ChatGPT knows how to change a light bulb

I decided to replace the bulbs in the ceiling fixtures in my bedroom and office. I wanted something brighter and asked ChatGPT for some suggestions. ChatGPT asked where I planned to purchase the bulbs (Lowe’s) and came back with the brands they carried and where to find them in the store. By the time the thread concluded I had eight pages (PDF) of good, relevant information. I felt a little overwhelmed. How, I asked, did we do this before AI.

Honestly, Steve? We mostly guessed.

We walked into Lowe’s, stared at a wall of bulbs like confused primates, grabbed something that “looked about right,” and hoped for the best when we got home. Maybe we squinted at the tiny print on the side of the old bulb. Maybe we asked a 19-year-old employee who pointed us toward something vaguely similar. Half the time we’d get it wrong, take it home anyway, and just live with the dimmer or brighter or yellower bulb because—well—who wants to go back.

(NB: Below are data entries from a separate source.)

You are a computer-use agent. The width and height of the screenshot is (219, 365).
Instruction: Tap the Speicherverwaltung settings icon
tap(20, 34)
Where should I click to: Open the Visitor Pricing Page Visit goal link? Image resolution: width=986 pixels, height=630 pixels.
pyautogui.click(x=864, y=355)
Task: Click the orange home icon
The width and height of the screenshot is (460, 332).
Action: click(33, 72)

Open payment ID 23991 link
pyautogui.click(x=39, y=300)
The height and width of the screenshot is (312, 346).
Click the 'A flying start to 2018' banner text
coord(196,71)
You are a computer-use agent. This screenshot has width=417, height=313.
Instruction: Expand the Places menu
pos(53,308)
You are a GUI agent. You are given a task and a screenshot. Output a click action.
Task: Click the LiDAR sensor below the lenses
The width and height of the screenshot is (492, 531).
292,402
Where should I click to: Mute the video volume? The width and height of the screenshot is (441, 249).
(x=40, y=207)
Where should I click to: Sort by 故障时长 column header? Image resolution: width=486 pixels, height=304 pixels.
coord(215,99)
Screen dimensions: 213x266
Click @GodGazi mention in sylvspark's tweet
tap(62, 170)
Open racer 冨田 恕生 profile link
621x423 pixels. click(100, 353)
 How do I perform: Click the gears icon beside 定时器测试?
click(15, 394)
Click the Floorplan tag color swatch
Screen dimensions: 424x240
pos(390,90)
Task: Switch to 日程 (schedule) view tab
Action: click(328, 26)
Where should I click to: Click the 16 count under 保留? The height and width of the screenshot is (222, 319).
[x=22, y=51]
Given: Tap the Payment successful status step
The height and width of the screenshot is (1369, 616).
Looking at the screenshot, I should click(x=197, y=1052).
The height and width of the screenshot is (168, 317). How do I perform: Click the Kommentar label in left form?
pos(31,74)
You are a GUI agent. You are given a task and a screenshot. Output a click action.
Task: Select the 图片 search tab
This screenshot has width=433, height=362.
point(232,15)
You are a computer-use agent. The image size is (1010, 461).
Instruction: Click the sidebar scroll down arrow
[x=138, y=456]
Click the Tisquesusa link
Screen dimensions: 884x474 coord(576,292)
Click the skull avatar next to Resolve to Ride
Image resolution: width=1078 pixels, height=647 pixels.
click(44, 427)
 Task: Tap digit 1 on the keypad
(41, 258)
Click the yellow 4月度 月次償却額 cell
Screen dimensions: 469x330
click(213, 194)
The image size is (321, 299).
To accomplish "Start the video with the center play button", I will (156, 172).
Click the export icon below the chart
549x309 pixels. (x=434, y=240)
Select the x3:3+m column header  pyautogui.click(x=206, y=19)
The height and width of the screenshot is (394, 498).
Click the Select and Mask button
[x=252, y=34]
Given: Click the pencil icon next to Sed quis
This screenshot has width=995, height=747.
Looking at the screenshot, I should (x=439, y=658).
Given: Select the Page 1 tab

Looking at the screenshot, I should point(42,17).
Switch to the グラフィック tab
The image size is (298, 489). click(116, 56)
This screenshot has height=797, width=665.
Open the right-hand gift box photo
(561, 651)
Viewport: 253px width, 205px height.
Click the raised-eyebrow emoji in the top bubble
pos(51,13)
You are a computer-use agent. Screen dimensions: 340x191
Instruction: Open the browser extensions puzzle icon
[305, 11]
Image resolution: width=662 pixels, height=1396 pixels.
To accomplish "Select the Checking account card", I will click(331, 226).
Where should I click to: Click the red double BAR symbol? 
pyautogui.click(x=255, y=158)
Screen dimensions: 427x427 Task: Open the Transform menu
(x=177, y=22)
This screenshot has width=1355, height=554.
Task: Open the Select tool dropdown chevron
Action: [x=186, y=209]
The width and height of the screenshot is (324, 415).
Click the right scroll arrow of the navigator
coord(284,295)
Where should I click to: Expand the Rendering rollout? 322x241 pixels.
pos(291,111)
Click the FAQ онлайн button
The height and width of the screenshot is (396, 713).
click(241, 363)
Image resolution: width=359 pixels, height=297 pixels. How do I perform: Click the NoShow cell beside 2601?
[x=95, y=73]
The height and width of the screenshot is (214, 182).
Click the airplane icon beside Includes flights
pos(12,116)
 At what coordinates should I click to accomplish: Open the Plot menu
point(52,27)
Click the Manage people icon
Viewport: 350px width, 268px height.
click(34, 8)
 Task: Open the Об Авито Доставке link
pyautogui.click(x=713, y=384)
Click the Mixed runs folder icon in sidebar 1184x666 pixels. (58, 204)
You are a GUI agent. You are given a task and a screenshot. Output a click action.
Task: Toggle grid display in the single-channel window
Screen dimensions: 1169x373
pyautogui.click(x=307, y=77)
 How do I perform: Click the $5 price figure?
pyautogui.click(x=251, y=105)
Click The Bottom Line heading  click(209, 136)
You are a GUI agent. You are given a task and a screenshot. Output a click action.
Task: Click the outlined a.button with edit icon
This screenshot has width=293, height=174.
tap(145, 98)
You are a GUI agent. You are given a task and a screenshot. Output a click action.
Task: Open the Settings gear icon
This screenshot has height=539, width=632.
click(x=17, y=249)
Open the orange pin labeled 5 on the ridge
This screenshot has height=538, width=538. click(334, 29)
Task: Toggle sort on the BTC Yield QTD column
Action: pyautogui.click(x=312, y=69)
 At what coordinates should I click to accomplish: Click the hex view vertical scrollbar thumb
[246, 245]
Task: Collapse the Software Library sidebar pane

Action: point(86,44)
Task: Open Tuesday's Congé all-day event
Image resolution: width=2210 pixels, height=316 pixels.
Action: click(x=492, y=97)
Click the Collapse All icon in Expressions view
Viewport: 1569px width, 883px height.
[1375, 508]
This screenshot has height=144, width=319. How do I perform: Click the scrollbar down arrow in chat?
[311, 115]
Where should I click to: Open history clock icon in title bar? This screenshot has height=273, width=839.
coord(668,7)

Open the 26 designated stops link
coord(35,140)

Now you get the whole decision tree laid out, whether you wanted it or not.

It’s one of the big shifts with AI: stuff that used to be a guessing game suddenly turns into way more clarity than you ever expected for something as simple as a lightbulb.

But if you ever want to go pre-ChatGPT vintage mode, I can give you the old-school answer too:

“Buy the brightest BR40 LED they have. Warm white. You’ll be fine.”

AI might destroy us but until it does, people will use it. For everything.